TASK REQUIREMENTS => Please return every line of the rows below that contains the word "Collapse". Case counts.
────────────────────────────────────────
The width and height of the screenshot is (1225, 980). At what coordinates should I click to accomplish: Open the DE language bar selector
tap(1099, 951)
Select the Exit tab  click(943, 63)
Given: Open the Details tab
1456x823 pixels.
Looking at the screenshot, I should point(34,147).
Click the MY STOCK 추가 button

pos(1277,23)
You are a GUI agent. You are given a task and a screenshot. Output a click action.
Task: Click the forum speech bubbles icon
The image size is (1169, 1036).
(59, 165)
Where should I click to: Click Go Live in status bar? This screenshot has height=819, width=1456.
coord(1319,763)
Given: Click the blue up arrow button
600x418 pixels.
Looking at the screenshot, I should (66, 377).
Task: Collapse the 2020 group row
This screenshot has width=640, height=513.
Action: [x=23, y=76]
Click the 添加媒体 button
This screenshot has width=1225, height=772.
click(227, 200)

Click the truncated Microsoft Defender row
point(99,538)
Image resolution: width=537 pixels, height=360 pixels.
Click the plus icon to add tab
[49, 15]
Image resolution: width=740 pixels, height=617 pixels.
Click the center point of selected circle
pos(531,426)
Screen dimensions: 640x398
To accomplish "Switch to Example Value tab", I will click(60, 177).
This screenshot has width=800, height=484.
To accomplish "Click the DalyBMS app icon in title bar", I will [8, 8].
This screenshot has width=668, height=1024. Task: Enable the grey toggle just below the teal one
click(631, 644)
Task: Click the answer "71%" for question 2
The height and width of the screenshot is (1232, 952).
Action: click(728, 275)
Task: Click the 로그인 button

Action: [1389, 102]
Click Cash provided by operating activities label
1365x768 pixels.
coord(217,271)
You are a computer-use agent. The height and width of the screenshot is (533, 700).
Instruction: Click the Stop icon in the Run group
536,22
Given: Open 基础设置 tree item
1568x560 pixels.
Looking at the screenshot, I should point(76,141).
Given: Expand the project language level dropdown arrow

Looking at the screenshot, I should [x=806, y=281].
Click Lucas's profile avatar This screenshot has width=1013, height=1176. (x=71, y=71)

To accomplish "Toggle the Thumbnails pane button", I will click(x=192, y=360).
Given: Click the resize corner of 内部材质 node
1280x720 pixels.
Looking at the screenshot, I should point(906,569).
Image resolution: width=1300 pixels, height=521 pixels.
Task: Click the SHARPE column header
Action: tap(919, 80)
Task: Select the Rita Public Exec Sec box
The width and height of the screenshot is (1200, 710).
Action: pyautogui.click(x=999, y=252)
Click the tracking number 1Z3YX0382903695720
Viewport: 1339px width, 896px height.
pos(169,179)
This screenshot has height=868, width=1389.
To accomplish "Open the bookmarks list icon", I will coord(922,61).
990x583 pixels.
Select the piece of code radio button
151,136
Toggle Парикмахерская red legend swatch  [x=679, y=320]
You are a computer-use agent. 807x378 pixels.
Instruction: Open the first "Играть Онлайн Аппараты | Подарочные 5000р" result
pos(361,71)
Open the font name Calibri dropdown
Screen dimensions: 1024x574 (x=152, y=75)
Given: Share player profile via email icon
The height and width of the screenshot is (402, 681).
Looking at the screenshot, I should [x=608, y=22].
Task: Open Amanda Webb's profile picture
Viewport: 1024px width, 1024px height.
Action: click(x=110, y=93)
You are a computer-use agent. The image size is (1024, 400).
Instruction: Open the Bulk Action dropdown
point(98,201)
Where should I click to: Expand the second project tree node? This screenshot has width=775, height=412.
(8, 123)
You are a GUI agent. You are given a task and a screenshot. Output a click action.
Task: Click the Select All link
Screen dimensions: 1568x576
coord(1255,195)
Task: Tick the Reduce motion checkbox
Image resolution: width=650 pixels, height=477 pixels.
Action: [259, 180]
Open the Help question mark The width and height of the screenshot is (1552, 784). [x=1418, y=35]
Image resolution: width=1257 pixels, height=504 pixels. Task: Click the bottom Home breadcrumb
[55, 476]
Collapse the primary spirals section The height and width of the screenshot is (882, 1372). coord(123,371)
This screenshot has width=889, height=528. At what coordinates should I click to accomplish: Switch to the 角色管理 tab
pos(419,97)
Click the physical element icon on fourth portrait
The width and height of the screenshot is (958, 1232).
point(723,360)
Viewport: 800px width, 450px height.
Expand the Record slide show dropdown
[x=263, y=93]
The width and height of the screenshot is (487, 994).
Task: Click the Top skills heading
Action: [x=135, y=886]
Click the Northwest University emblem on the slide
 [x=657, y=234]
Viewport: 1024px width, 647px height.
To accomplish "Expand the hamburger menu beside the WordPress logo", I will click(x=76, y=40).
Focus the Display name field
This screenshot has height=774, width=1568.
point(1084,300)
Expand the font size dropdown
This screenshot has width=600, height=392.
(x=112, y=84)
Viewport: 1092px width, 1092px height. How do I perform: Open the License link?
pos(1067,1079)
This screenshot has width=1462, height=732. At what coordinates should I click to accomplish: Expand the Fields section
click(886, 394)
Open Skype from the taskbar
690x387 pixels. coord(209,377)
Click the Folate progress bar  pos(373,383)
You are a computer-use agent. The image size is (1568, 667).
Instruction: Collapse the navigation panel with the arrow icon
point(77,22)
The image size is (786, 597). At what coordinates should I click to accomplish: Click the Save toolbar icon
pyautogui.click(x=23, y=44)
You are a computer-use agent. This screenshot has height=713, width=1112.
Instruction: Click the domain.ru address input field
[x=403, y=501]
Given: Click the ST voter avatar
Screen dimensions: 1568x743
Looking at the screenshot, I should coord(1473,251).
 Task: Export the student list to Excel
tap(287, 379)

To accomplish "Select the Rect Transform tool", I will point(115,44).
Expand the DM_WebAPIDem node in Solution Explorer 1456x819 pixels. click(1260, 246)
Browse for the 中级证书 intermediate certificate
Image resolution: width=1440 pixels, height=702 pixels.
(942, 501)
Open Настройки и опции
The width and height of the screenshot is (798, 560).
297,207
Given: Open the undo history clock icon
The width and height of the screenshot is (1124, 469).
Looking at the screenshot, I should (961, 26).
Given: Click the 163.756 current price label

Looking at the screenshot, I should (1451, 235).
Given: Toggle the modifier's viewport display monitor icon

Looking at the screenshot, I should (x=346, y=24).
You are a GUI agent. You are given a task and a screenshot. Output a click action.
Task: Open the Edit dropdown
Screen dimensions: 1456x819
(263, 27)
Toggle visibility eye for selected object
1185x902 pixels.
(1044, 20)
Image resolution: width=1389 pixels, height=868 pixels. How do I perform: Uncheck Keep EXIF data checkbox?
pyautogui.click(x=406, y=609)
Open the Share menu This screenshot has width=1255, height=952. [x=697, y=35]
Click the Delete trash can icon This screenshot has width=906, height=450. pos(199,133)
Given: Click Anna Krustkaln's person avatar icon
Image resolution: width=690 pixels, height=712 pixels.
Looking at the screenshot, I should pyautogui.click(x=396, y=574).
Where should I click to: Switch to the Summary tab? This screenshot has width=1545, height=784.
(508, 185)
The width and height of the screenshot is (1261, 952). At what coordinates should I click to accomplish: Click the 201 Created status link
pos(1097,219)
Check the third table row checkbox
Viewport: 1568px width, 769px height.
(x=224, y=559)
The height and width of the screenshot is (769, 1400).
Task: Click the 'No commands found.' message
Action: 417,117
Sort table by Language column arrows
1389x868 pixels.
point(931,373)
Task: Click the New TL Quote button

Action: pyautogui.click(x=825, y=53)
────────────────────────────────────────
ANSWER TO THE EXERCISE =>
Task: Collapse the 2020 group row
Collapse the primary spirals section The height and width of the screenshot is (882, 1372). coord(123,371)
Instruction: Collapse the navigation panel with the arrow icon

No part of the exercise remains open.